Tuesday, September 8, 2015

Content, Shares, and Links: Insights from Analyzing 1 Million Articles

Posted by Steve_Rayson

This summer BuzzSumo teamed up with Moz to analyze the shares and links of over 1m articles. We wanted to look at the correlation of shares and links, to understand the content that gets both shares and links, and to identify the formats that get relatively more shares or links.

What we found is that the majority of content published on the internet is simply ignored when it comes to shares and links. The data suggests most content is simply not worthy of sharing or linking, and also that people are very poor at amplifying content. It may sound harsh but it seems most people are wasting their time either producing poor content or failing to amplify it.

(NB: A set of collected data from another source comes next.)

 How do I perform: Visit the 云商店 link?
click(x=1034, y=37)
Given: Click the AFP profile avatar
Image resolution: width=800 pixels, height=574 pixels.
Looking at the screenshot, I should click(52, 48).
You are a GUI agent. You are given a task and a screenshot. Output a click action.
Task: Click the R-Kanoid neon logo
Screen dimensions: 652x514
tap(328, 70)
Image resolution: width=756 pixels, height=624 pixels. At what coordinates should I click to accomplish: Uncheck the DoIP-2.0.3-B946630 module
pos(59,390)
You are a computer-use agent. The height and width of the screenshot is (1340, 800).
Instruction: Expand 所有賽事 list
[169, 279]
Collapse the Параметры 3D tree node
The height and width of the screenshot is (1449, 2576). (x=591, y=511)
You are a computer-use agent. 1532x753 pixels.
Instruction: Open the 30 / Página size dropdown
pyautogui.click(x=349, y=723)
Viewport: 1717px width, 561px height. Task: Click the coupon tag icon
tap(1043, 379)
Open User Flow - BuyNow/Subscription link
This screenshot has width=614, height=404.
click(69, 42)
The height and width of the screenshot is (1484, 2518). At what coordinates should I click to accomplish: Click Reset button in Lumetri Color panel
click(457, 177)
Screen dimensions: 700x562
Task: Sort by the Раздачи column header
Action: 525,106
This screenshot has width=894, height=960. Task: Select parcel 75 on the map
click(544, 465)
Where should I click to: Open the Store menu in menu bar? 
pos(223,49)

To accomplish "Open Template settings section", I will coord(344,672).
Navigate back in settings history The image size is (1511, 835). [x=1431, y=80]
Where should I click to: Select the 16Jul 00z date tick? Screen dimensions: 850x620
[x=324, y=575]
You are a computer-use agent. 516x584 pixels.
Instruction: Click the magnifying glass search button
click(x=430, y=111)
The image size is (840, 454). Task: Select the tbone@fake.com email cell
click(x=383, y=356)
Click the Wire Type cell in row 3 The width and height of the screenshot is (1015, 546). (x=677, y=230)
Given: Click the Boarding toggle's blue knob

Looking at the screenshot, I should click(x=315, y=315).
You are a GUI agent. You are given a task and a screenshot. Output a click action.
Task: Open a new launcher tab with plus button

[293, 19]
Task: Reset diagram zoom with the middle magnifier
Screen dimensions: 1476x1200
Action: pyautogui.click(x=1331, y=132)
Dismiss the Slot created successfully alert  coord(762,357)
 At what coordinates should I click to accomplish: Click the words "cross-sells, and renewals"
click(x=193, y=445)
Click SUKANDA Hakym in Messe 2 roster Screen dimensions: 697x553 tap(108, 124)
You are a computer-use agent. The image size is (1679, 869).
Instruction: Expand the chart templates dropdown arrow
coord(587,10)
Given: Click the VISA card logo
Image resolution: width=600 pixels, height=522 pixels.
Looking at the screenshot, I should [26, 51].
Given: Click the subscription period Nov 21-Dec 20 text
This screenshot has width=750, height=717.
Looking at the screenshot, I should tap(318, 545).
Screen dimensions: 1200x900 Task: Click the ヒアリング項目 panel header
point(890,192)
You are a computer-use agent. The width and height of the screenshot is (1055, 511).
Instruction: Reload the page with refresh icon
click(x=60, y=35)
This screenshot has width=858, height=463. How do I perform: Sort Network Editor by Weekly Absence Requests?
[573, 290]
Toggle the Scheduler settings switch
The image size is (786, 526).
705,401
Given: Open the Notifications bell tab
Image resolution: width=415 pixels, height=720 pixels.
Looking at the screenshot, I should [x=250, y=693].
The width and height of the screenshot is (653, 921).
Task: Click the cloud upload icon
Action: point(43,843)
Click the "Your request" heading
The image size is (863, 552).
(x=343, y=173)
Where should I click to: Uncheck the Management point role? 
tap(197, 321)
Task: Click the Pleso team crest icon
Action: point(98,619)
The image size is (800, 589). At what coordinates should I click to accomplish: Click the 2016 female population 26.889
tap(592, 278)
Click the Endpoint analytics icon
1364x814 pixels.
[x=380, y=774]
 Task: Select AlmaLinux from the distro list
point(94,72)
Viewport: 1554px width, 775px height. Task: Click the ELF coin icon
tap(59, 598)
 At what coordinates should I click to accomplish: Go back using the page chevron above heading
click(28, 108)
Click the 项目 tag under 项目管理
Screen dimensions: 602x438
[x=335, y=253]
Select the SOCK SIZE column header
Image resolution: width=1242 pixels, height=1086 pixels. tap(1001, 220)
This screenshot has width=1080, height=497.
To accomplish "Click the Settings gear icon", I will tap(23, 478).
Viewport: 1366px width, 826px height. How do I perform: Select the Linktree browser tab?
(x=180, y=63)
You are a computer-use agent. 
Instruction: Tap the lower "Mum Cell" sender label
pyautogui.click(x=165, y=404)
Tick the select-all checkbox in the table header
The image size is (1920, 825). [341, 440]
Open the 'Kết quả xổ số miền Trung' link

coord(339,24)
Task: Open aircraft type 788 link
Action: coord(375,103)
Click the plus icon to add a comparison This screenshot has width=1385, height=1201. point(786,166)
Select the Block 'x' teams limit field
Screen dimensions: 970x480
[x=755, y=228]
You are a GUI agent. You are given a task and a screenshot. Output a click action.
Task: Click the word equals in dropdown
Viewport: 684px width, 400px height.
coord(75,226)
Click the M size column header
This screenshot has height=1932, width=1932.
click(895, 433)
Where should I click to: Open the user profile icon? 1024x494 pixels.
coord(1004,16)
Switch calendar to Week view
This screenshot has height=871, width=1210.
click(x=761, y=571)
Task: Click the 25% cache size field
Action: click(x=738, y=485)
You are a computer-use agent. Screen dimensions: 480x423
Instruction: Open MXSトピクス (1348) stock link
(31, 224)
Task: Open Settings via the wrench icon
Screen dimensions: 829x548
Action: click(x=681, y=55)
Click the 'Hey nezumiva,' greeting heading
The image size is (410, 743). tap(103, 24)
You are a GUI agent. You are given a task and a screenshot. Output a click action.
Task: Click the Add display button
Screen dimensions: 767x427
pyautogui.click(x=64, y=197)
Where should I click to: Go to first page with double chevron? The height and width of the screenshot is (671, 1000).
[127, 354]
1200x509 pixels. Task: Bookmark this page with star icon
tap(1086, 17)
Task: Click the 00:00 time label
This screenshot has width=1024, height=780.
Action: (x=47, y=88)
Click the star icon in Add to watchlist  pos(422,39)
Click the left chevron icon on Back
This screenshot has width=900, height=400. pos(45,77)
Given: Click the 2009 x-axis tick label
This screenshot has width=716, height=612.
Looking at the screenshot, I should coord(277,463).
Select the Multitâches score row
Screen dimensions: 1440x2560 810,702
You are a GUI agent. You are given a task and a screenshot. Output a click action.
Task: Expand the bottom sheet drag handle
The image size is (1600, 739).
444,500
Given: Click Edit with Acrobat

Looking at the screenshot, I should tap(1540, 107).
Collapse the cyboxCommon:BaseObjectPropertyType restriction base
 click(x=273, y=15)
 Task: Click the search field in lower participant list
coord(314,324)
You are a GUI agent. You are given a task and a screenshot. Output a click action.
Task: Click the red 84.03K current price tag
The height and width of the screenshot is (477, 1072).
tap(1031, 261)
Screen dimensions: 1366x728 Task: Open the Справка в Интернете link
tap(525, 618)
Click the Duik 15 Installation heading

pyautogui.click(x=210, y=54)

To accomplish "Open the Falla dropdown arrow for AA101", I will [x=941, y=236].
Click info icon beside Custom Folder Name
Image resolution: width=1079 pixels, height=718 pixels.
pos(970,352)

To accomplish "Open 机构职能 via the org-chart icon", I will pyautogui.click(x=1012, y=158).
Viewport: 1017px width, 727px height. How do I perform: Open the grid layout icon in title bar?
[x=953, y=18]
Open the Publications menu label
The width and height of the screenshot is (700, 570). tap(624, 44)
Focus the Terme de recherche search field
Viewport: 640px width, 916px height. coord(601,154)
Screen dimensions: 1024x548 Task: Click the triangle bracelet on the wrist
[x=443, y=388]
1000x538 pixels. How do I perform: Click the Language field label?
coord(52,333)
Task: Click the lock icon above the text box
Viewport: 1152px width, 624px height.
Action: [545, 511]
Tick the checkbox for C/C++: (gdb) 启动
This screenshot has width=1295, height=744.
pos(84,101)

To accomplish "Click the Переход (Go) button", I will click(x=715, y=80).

On a more positive note we also found some great examples of content that people love to both share and link to. It was not a surprise to find content gets far more shares than links. Shares are much easier to acquire. Everyone can share content easily and it is almost frictionless in some cases. Content has to work much harder to acquire links. Our research uncovered:

  • The sweet spot content that achieves both shares and links
  • The content that achieves higher than average referring domain links
  • The impact of content formats and content length on shares and links

Our summary findings are as follows:

  1. The majority of posts receive few shares and even fewer links. In a randomly selected sample of 100,000 posts over 50% had 2 or less Facebook interactions (shares, likes or comments) and over 75% had zero external links. This suggests there is a lot of very poor content out there and also that people are very poor at amplifying their content.
  2. When we looked at a bigger sample of 750,000 well shared posts we found over 50% of these posts still had zero external links. Thus suggests while many posts acquire shares, and in some cases large numbers of shares, they find it far harder to acquire links.
  3. Shares and links are not normally distributed around an average. There are high performing outlier posts that get a lot of shares and links but most content is grouped at the low end, with close to zero shares and links. For example, over 75% of articles from our random sample of 100,000 posts had zero external links and just 1 or less referring domain link.
  4. Across our total sample of 1m posts there was NO overall correlation of shares and links, implying people share and link for different reasons. The correlation of total shares and referring domain links across 750,000 articles was just 0.021.
  5. There are, however, specific content types that do have a strong positive correlation of shares and links. This includes research backed content and opinion forming journalism. We found these content formats achieve both higher shares and significantly more links.
  6. 85% of content published (excluding videos and quizzes) is less than 1,000 words long. However, long form content of over 1,000 words consistently receives more shares and links than shorter form content. Either people ignore the data or it is simply too hard for them to write quality long form content.
  7. Content formats matter. Formats such as entertainment videos and quizzes are far more likely to be shared than linked to. Some quizzes and videos get hundreds of thousands of shares but no links.
  8. List posts and videos achieve much higher shares on average than other content formats. However, in terms of achieving links, list posts and why posts achieve a higher number of referring domain links than other content formats on average. While we may love to hate them, list posts remain a powerful content format.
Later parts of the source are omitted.